When I acquired a chronic pain disability following a workplace-related accident, I couldn’t even fathom my nerve pain levels ever getting worse. At the time, never-ending neck and back pain dominated my daily life and limited or eliminated all of my daily living activities and ability to exercise. My Workers’ Compensation doctor advised that I would need to accept that I had a permanent pain disability.
After going through a difficult “fail first” pain medication process, my doctor prescribed Oxycontin to control pain. The problem was that it was ineffective for me and due to scary stories I heard about emerging addiction concerns, I declined his offer to increase dosages.
Two years later I was diagnosed with colon cancer and scheduled for immediate surgery. While grateful for a successful surgical outcome, enduring incision-related pain on top of nerve pain made for a difficult and slow recovery.

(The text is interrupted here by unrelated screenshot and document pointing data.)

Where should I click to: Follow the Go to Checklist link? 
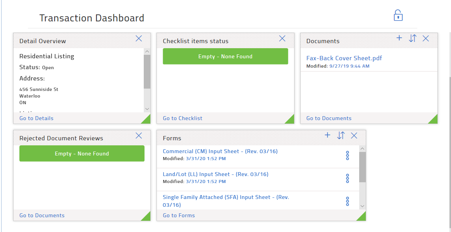tap(182, 118)
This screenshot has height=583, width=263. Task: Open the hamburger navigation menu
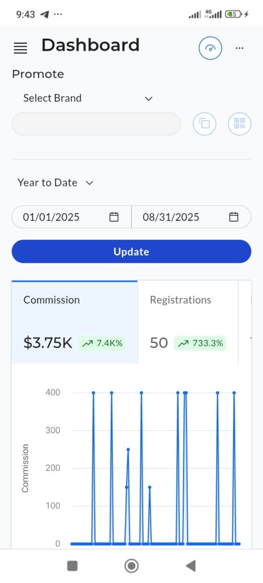tap(21, 48)
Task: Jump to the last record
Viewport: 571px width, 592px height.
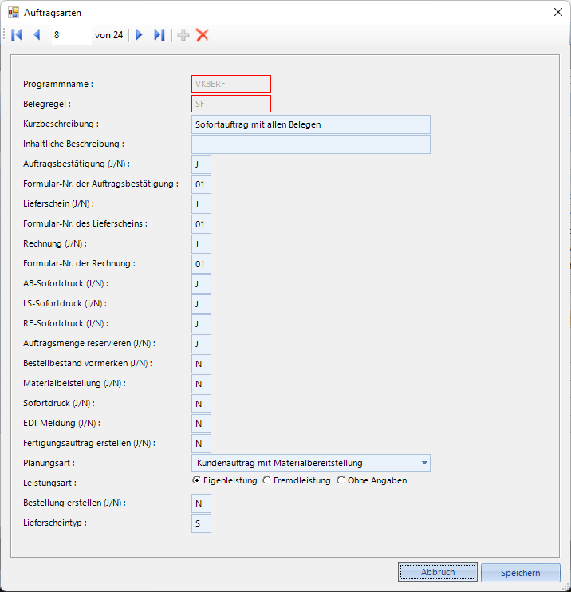Action: tap(159, 35)
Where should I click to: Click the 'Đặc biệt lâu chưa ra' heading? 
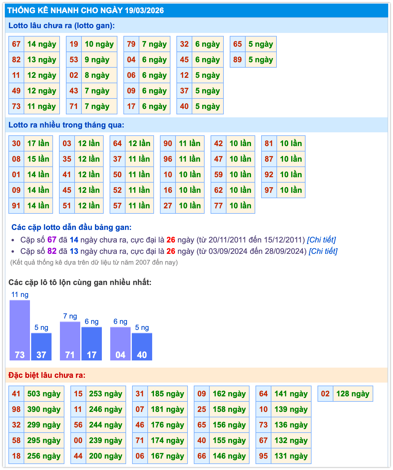tap(47, 375)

I was told that Oxycontin was my only available pain relief option, but the gap between its ineffectiveness grew wider following the surgery. It became a viscous circle of surgical pain inciting even more nerve pain so every part of daily living and the ability to sleep were exponentially impacted.
Another problem was the lack of full recognition by post-surgery medical staff about the dual impact of nerve and surgical pain during hospitalization and home recovery. Once the effects of the surgical pain medication wore off, every recovery day was hellish. I tried my best to describe the pain duality problem, but only received polite nods and best wishes.
After a long recovery period, the surgical pain diminished and my crippling “normal” nerve pain became my singularity. For some strange reason I was grateful that I had a single rather than double scoop of pain, but I wish that the impact of an existing pain disability after cancer surgery and treatment got more recognition.